Because I recognized that distinctive sloping trunk lid. And I remembered that my grandfather had owned a car with that same trunk lid. I'd always remembered that it had been an older Oldsmobile, but I'd never remembered the particular model. And, after I got older and became aware of the Hugo awards, I'd remembered that a car with a Hugo-like ornament on its hood had been around while I was growing up, but I hadn't remembered it as being Grandpa's Oldsmobile.
My grandfather died when I was in sixth grade, I think in late 1963, and I had never remembered him as anything other than as a frail old man and, in his last several months, a dying old man. So it was a bit of a shock to realize that Grandpa might have been driving a muscle-car all those years. My grandfather as a bad-ass? As a tough guy? Hard to picture. Even in older family photos, he was thin and non-intimidating, not the type of person you'd expect to see in a fight, not the type of person you'd want on your side in a fight.

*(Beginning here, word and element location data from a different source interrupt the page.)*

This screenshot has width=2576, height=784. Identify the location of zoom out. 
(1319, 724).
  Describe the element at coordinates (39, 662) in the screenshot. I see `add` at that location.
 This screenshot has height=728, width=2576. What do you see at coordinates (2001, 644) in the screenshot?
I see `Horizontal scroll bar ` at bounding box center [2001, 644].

Or maybe you would. Because there was one family story I heard from my mother decades after Grandpa had died, only once, and only in very brief form. Probably because it was, at heart, a pretty ugly and very discomforting story. But it showed that when someone tried to harm his children, my grandfather -- and a length of wooden broom handle -- was capable of cold-blooded and deliberate violence.
(I was actually planning on using this family story, with a number of changes and expansions, as the basis for the next story on my "to-write" list.)
So maybe my grandfather really was, or had been, a bad-ass tough guy. And maybe, on those times when I rode in Grandpa's car to the store or other relatives' homes, I was riding with a Hugo on the hood! Probably the closest I ever got to a Hugo.
(Although I was told, back in the 1970's when fandom was a lot smaller and I was a much more active fanzine publisher and letterhack, that I'd once come within a few nominations of being on a Hugo ballot for Best Fan Writer one year. But "within a few nominations" probably doesn't count for much, then or now.)